Guideline-Based Recommendations

Diagnosis

  • Use KDIGO criteria to define and monitor acute kidney injury in patients receiving vancomycin.

Management

  • Prefer AUC-guided vancomycin dosing over trough-based dosing in obese patients to reduce nephrotoxicity.
  • Employ empiric dosing strategies incorporating allometric scaled total body weight, age, serum creatinine, and sex to estimate vancomycin clearance in obesity.
  • Adjust vancomycin doses based on calculated AUC values using trapezoidal pharmacokinetics.

Monitoring & Follow-up

  • Obtain appropriately timed vancomycin levels: trough levels within 1 hour before next dose and peak levels at least 2 hours post-infusion.
  • Monitor vancomycin AUC to maintain target exposure between 400–600 mg/L-hour.
  • Regularly assess renal function to detect AKI early during vancomycin therapy.

Risks

  • Obese patients have increased risk of vancomycin-related AKI, especially with trough-based dosing and total body weight-based dosing.
  • Higher cumulative vancomycin doses may attenuate the protective effect of AUC-based dosing on AKI risk.
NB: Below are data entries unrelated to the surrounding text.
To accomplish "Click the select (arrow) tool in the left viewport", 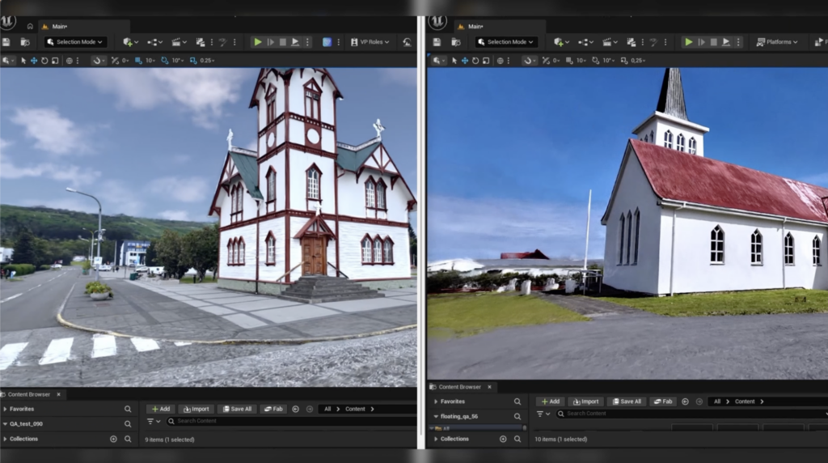I will [23, 61].
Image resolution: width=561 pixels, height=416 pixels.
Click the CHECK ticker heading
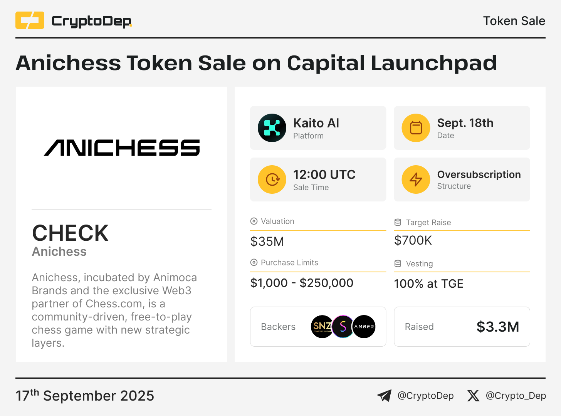pyautogui.click(x=71, y=233)
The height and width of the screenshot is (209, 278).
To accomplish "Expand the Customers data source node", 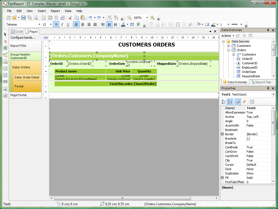I will click(x=229, y=46).
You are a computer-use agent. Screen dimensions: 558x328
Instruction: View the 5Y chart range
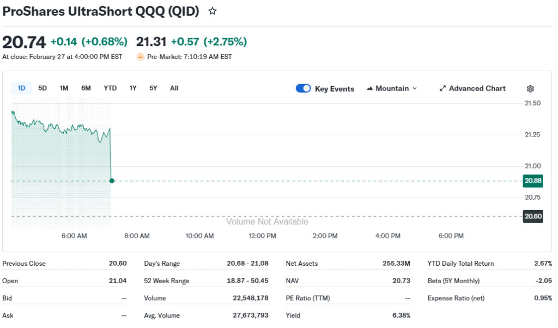pos(153,88)
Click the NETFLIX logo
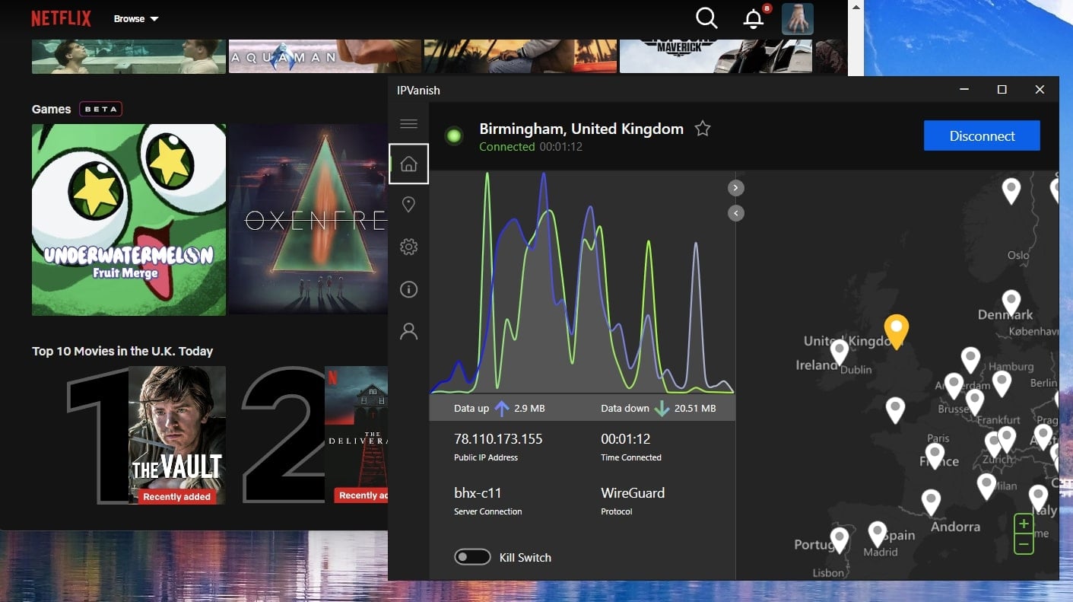 [x=61, y=18]
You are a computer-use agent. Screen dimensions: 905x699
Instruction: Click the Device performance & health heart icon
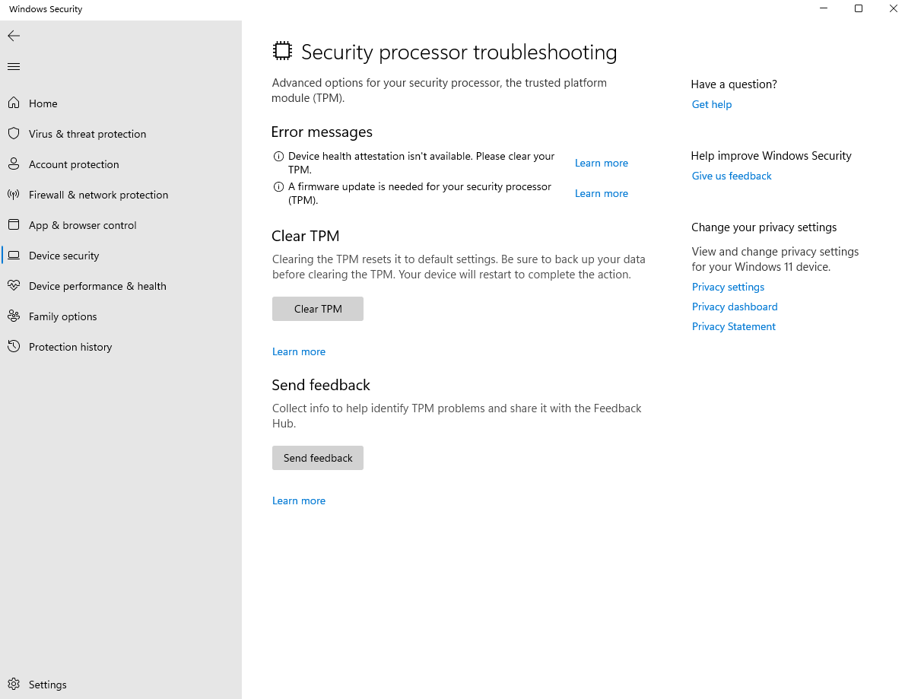[14, 286]
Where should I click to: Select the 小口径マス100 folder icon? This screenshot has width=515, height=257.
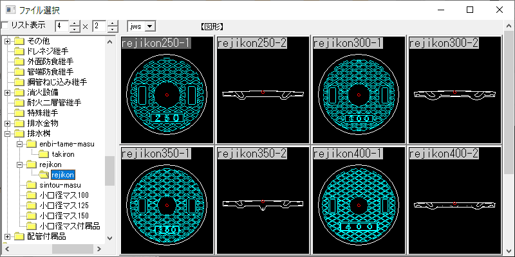coord(32,195)
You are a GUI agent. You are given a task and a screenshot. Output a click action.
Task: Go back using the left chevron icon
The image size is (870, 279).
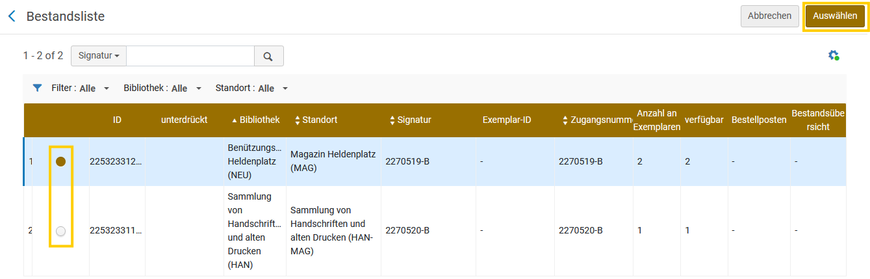tap(12, 16)
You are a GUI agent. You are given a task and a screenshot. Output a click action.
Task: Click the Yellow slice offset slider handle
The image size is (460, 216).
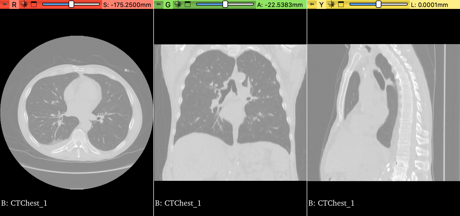379,4
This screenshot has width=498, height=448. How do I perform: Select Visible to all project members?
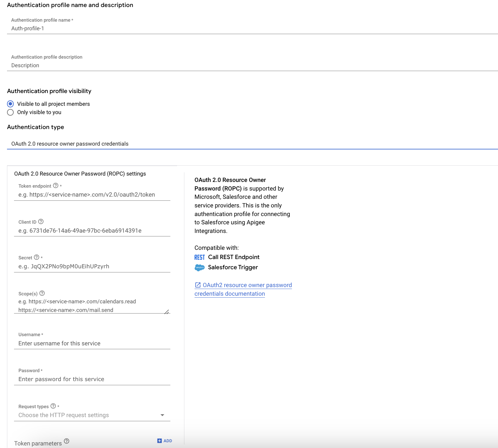(11, 104)

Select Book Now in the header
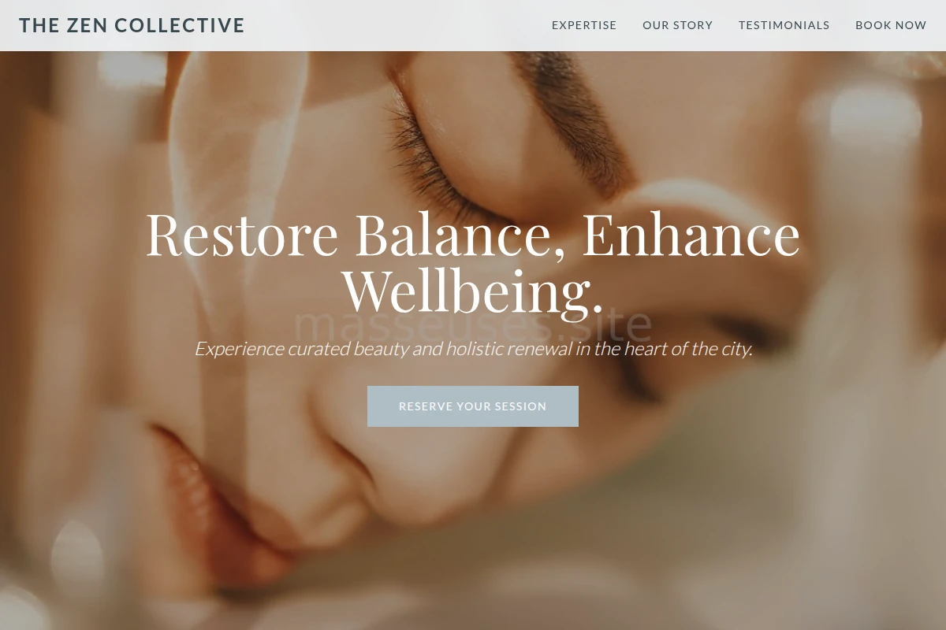(891, 25)
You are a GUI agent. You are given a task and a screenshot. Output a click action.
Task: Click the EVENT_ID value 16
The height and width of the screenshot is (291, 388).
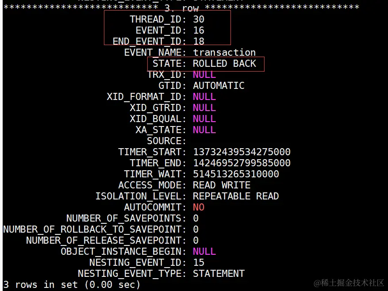click(x=199, y=31)
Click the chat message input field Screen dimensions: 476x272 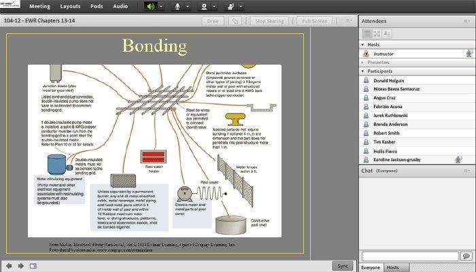click(x=409, y=256)
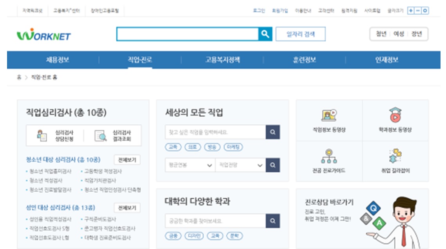Image resolution: width=446 pixels, height=249 pixels.
Task: Open the 채용정보 menu
Action: click(x=58, y=60)
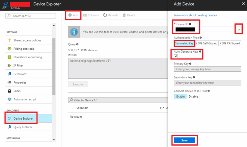Open the Columns chooser in toolbar
This screenshot has width=247, height=147.
click(91, 15)
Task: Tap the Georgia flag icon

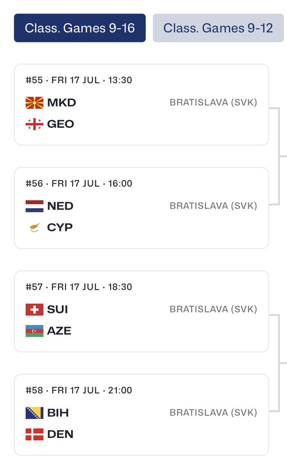Action: point(35,124)
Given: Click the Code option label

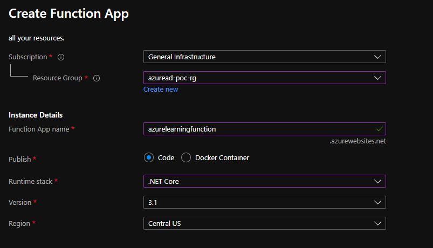Looking at the screenshot, I should click(x=166, y=158).
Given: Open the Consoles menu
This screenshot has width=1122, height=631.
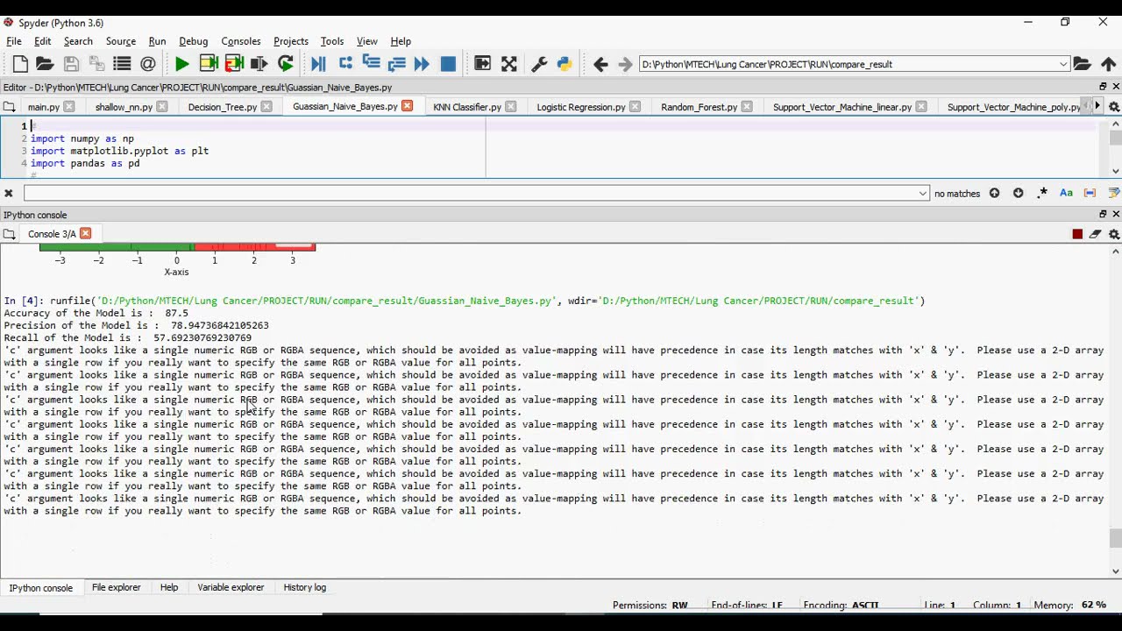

Patient & Prescribing Data

Obese adults with severe MRSA infections receiving vancomycin for at least 72 hours

AUC-guided dosing improves target attainment and reduces AKI incidence compared to trough-based dosing, particularly at cumulative doses below median exposure.

Clinical Best Practices

  • Transition from trough-based to AUC-guided vancomycin dosing protocols in obese patients to optimize safety and efficacy.
  • Incorporate pharmacist-led dosing adjustments and education when implementing AUC-based monitoring.
  • Use validated pharmacokinetic models (e.g., Crass et al) for empiric dosing in obesity to better estimate clearance.
  • Ensure proper timing of vancomycin level draws to accurately calculate AUC and guide dosing.
  • Monitor renal function closely during vancomycin therapy, especially in patients receiving higher cumulative doses.